I also kind of presume that a good conversation did not happen on those imperfect dates because I somehow outgrew these guys mentally. When I met the older version of them, a few years after, they turned out to be better at it. Their sensitivity and self-assurance thrived. They became a much more attractive person.
Usually, I did not put much effort into lighting up an exciting conversation. In most cases, I backed off the first time I initiated things and they seemed uninterested. In the best-case scenario, after such backing off, I played with their rhythm, saying yes to wherever the conversation they initiated led, even if it remains shallow for years. Only in one case, I work quite hard to make the guy I was with talk to me.
This case is different because when I met him for the first time, he was already a storyteller. His personality was fragile but he is assured of what he is doing and what he wants in his life. Those qualities radiate strongly when he is telling a story. Telling a story, my friend, is different than only randomly talking about one thing or oneself. A storyteller cares about his audience. His narrating style is dashing for he understands his spectators. Thus, even before we are having a conversation, he is already a sensitive and self-assured person with very alluring rhetoric.
You might think I saw him too great so I did not hesitate to chase after him. But I wasn't. I tried to keep my distance because I have a far greater responsibility than crushing on someone at that time, but fate just dragged us closer. The more I listen to his stories, the more I become brave to respond. First with roasting, then with serious comments, and lately -before I realize it- by sharing my stories. He took a long way but after a few months, we did become close. After those few months, our dates, be it as simple as doing homework, going to a museum or park, to cooking and having dinner together, listed as my perfect ones.
Through the time spent together, we found our role in this relationship. He share his fragile side in which I could help him and I share mine in which he could help me. That was totally new for me. Never did I be that honest with a person I knew for less than a year. Unfortunately, it was still far from a happy continuation (not ending, I am not a Disney princess). The relationship dried out as the conversation do so. We reach a part in which obstacles are evident. Even their high level of hindrance is evident.
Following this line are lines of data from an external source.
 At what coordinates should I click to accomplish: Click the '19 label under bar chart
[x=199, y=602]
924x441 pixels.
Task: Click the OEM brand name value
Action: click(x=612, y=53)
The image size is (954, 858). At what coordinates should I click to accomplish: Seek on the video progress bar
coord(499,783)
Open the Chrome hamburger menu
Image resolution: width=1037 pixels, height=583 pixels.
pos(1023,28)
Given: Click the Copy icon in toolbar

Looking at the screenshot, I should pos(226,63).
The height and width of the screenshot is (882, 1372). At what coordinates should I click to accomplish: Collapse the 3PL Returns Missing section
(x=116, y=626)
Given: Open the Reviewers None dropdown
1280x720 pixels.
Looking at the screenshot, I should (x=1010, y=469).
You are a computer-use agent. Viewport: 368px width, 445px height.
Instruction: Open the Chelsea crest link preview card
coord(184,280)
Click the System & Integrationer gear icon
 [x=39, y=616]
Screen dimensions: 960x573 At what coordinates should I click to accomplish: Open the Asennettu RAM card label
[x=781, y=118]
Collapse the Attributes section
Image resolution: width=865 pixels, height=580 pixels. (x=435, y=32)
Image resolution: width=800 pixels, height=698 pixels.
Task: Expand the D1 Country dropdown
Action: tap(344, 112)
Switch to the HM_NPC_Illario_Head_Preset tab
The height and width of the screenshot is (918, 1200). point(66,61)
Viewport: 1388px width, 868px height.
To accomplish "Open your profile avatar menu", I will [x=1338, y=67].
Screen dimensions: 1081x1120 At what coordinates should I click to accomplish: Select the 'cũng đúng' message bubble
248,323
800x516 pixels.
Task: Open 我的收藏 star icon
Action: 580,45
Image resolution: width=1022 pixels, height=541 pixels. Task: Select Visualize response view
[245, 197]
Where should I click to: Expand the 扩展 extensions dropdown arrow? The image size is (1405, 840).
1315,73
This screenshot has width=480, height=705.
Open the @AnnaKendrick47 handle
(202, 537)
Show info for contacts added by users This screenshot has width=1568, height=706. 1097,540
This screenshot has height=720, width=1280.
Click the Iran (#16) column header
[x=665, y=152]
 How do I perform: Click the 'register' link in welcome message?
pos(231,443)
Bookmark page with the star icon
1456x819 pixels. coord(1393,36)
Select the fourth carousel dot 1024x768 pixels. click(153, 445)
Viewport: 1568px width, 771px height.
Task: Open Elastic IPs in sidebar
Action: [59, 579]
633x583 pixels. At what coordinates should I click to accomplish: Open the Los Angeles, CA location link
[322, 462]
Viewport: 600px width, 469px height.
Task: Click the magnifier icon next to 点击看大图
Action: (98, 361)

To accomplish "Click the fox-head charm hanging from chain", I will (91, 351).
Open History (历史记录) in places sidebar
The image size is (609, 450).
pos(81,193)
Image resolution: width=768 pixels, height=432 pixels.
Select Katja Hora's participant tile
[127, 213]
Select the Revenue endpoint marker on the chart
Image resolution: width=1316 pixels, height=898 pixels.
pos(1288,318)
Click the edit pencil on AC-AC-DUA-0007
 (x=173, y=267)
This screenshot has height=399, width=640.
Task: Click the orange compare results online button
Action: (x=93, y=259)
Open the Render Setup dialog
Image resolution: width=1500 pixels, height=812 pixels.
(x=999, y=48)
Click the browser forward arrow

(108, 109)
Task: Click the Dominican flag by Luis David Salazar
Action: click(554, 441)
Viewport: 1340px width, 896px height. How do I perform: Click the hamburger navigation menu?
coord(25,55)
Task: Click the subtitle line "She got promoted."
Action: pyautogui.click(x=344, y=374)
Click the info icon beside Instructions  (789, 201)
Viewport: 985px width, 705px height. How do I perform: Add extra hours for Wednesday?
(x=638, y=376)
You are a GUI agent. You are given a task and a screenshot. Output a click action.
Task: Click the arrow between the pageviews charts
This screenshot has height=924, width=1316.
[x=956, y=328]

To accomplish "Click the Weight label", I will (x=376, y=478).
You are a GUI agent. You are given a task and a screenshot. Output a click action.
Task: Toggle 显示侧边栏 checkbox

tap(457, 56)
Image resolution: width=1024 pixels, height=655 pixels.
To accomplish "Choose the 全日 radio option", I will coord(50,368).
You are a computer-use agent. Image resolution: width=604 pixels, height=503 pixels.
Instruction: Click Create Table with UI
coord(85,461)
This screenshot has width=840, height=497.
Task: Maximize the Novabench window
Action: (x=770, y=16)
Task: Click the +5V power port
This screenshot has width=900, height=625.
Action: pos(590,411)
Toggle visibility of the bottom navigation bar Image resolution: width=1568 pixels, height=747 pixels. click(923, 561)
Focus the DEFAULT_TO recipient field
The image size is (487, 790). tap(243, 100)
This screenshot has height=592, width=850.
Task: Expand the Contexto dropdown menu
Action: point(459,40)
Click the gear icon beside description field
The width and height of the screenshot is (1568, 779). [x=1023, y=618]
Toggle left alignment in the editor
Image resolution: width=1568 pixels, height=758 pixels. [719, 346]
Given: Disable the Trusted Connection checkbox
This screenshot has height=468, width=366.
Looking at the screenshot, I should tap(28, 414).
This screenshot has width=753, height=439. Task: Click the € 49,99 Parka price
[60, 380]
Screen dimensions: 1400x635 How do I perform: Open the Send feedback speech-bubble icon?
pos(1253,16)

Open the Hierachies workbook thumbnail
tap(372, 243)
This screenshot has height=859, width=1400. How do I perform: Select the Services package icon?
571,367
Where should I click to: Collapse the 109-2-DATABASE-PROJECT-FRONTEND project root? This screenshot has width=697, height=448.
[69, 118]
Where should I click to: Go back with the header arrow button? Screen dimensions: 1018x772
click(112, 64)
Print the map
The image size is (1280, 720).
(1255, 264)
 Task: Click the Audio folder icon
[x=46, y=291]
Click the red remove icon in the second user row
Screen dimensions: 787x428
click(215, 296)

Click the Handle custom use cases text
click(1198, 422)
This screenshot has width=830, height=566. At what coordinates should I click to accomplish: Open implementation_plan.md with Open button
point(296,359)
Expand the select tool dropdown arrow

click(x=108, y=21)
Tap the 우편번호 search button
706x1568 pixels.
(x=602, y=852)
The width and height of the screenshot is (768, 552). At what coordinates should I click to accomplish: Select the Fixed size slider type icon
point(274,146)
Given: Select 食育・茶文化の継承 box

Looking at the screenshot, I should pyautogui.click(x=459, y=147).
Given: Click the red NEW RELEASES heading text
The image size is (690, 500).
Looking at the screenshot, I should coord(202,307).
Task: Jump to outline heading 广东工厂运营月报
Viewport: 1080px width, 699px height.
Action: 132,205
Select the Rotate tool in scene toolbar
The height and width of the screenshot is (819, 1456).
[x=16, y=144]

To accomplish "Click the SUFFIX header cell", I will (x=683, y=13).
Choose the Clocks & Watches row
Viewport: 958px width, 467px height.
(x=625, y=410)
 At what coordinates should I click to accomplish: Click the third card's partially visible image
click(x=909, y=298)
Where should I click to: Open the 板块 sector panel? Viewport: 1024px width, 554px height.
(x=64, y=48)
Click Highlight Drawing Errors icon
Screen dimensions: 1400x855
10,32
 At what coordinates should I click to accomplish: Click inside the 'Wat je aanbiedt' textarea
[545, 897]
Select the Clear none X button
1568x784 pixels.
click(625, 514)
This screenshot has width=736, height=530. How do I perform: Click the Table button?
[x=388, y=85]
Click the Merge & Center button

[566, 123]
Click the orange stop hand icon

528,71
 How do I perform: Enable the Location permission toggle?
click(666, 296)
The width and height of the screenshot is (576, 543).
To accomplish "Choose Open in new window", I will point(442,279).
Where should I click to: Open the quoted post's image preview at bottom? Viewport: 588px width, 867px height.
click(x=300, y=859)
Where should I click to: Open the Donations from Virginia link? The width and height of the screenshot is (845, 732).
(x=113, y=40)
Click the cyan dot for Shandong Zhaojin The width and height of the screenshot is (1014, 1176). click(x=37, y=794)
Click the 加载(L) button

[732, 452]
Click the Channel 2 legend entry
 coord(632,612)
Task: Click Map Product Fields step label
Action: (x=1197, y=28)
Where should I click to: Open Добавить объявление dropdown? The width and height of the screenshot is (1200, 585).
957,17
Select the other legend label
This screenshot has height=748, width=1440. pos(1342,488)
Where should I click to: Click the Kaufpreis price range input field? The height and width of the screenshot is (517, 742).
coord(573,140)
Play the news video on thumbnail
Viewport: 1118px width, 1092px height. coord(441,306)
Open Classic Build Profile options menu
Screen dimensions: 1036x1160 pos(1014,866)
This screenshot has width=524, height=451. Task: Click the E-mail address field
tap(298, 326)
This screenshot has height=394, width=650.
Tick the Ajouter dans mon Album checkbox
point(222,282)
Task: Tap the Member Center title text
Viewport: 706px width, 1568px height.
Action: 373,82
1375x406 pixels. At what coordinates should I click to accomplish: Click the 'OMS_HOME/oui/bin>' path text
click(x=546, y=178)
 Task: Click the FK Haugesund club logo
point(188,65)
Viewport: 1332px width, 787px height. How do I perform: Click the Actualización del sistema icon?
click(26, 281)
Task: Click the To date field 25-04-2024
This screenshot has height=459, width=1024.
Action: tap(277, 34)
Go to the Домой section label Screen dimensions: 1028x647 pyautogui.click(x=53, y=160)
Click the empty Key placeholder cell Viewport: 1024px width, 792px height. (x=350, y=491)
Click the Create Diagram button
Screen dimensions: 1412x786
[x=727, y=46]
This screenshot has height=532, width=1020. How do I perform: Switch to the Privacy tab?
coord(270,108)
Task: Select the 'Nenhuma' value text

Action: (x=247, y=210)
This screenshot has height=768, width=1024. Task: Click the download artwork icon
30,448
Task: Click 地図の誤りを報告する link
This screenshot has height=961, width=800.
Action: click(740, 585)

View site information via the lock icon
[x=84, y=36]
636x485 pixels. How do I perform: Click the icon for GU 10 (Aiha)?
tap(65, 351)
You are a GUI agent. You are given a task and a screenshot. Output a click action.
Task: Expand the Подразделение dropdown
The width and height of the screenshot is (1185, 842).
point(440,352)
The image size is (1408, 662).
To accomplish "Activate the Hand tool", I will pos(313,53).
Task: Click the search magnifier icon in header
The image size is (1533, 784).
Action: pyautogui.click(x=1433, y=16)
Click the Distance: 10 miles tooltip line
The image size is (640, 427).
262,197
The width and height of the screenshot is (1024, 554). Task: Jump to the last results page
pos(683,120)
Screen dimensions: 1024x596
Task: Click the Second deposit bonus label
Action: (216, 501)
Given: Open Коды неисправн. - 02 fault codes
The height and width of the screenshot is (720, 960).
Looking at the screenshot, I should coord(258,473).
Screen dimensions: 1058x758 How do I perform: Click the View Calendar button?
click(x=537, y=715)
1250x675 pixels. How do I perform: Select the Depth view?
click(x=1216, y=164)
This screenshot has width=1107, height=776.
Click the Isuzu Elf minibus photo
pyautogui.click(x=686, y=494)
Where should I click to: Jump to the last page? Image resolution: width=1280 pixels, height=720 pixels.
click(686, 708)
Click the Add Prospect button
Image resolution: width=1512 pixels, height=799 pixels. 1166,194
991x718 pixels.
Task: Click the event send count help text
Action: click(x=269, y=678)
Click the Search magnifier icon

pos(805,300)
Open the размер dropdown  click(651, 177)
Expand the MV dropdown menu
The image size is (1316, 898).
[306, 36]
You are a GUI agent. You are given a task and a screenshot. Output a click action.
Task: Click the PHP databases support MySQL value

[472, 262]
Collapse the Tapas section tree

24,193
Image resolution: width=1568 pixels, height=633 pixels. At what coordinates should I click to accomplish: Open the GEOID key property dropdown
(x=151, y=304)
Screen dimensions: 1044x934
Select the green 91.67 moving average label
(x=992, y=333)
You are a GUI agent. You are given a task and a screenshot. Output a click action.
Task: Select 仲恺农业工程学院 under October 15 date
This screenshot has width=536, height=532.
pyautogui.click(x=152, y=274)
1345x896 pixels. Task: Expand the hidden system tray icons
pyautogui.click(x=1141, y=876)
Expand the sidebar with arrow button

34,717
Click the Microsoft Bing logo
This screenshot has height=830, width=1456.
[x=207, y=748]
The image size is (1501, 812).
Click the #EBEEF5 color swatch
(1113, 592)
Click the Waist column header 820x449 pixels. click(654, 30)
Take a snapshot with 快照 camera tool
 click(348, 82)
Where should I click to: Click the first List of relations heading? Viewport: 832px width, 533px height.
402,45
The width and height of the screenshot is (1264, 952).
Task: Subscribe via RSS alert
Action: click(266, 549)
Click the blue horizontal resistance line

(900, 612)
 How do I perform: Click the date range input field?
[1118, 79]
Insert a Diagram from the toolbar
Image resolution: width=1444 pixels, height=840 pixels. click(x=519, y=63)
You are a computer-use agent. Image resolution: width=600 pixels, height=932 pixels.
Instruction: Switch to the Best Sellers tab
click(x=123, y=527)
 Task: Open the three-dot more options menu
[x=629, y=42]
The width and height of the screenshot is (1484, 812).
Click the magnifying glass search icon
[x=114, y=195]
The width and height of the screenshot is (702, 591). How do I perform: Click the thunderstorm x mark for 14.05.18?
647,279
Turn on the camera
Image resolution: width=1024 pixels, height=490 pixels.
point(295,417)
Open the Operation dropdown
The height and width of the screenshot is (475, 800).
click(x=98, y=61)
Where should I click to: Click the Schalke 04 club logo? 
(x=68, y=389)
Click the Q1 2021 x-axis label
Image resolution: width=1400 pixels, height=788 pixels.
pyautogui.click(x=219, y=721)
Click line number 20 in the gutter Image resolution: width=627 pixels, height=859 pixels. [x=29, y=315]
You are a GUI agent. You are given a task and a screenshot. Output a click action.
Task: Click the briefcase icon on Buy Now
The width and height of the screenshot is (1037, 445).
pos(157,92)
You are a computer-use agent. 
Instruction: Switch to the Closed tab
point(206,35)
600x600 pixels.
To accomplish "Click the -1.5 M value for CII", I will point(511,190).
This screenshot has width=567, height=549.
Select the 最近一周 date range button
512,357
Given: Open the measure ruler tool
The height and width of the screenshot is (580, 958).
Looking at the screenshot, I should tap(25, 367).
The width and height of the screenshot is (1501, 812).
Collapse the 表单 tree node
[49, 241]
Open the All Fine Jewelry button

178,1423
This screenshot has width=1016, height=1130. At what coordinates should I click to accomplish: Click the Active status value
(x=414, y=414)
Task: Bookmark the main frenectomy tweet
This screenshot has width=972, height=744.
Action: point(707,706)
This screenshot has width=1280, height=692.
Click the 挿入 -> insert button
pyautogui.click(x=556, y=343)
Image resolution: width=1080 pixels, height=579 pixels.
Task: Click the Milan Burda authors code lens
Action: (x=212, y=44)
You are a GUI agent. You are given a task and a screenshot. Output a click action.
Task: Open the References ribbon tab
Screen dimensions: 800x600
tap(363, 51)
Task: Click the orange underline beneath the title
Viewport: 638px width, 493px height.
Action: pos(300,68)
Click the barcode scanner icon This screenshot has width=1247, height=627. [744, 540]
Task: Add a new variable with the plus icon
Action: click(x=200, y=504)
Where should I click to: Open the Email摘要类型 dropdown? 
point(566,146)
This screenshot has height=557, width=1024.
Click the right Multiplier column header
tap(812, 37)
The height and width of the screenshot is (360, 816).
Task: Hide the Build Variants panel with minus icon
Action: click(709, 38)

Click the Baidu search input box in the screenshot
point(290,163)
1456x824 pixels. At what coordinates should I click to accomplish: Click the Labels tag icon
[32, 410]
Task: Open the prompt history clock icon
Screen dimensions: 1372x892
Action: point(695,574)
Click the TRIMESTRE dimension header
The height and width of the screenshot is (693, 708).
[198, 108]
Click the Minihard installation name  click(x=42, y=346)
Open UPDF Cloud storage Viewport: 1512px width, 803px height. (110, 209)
As I am, he is new to this world. Eventually, the both of us silently walk separate ways before the impossibility hurt us even more. The dates remain perfect though, even if the relationship is not.
Since nothing is really working, in the future, perhaps I need to formulate a new method to fall in love. Ah, as if there is a method for it. But if I shall do so, rolling great conversations out of my way of finding the right person is impossible. It has led me many times to the beauty of this life, nevertheless.